----- TEXTO SELECIONADO -----
Ninguém pode dizer, neste sentido, que não fomos avisados.
Não falta conhecimento científico geológico, político, econômico, e de outras
ciências sociais e da natureza, que não possa deixar claro o rumo equivocado da
história moderna. Atualmente, a discussão sobre o antropoceno ou, como prefere Jason
Moore (2022), do “capitaloceno”, deixa claro termos chegado a um momento no
qual não dá mais para permitir que a máquina do capitalismo conduza a si mesma
desenfreadamente. Algo bastante ruim há de acontecer. Na verdade, já está acontecendo.
O sociólogo alemão Klaus Dörre (2022), por exemplo, é um dos
que foram incisivos ao mostrar que estamos diante de uma dupla crise
econômico-ecológica que exige, especialmente nos países centrais, detentores da
maior parte do capital e do poder no mundo, alguma ação urgente. Não há nada
concreto, entretanto, que nos garanta a possibilidade de este tipo de ação emergir
do Atlântico Norte. Talvez seja no cone sul do mundo, onde a maioria das
“tragédias” acontecem, que tenhamos a possibilidade de alguma reação efetiva.
Na dimensão da solidariedade, pelo menos, temos visto várias ações em todo o
Brasil, em nome de nossos irmãos do sul.
Não devemos, entretanto, romantizar a solidariedade, que é,
sem dúvida, indispensável em tempos de tragédia e sofrimento humano. A ação do
Estado é necessária e fundamental. É ele quem tem a responsabilidade e a
legitimidade para agir, em defesa da sociedade, não deixando este ser tão
indefeso responsável por si mesmo. Além disso, como ressaltou recentemente
Hartmut Rosa (2024), em discussão sobre o contexto da pandemia, o Estado não é
só responsável e legítimo, mas ele simplesmente pode agir, para além de teorias
pessimistas que não acreditam em sua possibilidade de ação.
Outro sociólogo alemão, Stephan Lessenich (2018), também
contribuiu de maneira importante para esta discussão ao mostrar que as
sociedades do Atlântico Norte de alguma forma sempre conseguiram “externalizar”
todos os riscos produzidos pelo capitalismo moderno para a sua periferia. Isso
garantiu, em grande medida, um “modo de vida imperial” nas sociedades centrais,
como muito bem definiram Ulrich Brand e Markus Wissen (2017).
Por fim, é preciso dizer com todas as letras que não estamos
lidando aqui com “tragédias” simplesmente, ainda que uma dimensão considerável dos
fenômenos como este no sul do Brasil possa ser caracterizada desta forma.
-----
-- INSTRUÇÕES DA TAREFA --
Prossiga o texto sobre a crise econômico-ecológica e as tragédias no sul do Brasil, começando logo após a última frase apresentada.
----- INFORMAÇÕES EXTRAÍDAS -----
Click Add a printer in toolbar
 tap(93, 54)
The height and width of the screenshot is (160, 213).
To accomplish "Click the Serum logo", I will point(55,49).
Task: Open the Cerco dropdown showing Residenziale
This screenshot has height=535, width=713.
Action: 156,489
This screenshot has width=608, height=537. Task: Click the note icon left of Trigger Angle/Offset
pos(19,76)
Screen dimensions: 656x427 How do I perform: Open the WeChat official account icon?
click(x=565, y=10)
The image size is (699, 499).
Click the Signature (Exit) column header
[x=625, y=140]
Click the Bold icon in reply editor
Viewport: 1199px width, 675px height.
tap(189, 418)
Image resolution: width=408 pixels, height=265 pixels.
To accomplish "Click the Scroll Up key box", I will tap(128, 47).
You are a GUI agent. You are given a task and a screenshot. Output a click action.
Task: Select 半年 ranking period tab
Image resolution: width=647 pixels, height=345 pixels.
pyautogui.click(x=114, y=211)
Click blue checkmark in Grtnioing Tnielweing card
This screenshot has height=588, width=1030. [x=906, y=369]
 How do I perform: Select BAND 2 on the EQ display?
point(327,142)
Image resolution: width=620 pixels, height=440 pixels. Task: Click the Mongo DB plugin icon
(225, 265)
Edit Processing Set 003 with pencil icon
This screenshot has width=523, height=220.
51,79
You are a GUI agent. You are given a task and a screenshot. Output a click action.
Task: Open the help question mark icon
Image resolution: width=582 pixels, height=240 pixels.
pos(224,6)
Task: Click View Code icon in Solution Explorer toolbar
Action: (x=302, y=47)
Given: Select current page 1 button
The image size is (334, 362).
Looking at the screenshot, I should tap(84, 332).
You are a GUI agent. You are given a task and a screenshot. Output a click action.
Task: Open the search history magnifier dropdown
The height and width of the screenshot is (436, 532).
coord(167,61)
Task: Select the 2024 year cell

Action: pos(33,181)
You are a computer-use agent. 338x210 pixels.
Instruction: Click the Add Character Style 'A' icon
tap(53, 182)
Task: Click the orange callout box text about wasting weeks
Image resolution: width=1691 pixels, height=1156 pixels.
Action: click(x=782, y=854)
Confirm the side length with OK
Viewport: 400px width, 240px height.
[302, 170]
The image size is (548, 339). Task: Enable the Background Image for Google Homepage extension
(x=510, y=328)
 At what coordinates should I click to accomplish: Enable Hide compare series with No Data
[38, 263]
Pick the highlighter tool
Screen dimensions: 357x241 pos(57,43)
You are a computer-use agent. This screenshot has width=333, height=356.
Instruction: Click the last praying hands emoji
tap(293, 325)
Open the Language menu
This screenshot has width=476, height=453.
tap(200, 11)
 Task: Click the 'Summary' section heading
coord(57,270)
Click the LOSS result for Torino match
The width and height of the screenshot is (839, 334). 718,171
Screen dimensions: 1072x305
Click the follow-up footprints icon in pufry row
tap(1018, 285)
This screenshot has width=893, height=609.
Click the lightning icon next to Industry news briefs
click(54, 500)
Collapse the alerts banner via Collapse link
-----
-- RESULTADO DA TAREFA --
Trata-se aqui também, em boa medida, do efeito de crimes políticos e
econômicos. Neste ponto, a discussão precisa ser mais profunda do que a troca
de acusações entre políticos e partidos, ainda que, em boa medida, algumas
negligências e negacionismos sejam evidentes. O mais importante, entretanto, é
compreender que o espírito político geral de nossa época, o que guia as ações
políticas efetivas, pode ser definido como tendo dentre um de seus aspectos
centrais um negacionismo ambiental em escala global. Não se trata mais de ver
para crer. Já estamos vendo e ainda não acreditando. Nos encontramos agora como
os músicos do Titanic, tocando harmonicamente uma bela canção enquanto o navio
afunda.
Referências:
Beck, Ulrich. Sociedade de risco. Rumo a uma outra
modernidade. São Paulo: Editora 34, 2011.
Brand, Ulrich: Wissen, Markus. Imperiale
Lebensweise. Zur Ausbeutung von Mench und Natur im globalen
Kapitalismus. München: Oekom, 2017.
Dörre, Klaus. Teorema da expropriação capitalista. São Paulo: Boitempo, 2022.
Lessenich, Stephan. Neben uns
die Sintflut. Wie wir auf Kosten anderer Leben. München: Piper Verlag, 2018.
Moore, Jason (Org.) Antropoceno ou capitaloceno?
Natureza, história e a crise do capitalismo. São Paulo: Editora Elefante, 2022.
Rosa, Hartmut. Aceleração. A encruzilhada histórica no
capitalismo tardio: uma análise sociológica da crise do coronavírus. In:
Estanque, Elísio; Barbosa, Agnaldo de Souza; Maciel, Fabrício (Orgs.) Re-trabalhando
as classes no diálogo Norte-Sul. Trabalho e desigualdades no capitalismo
pós-covid. São Paulo: Editora da Unesp, 2024.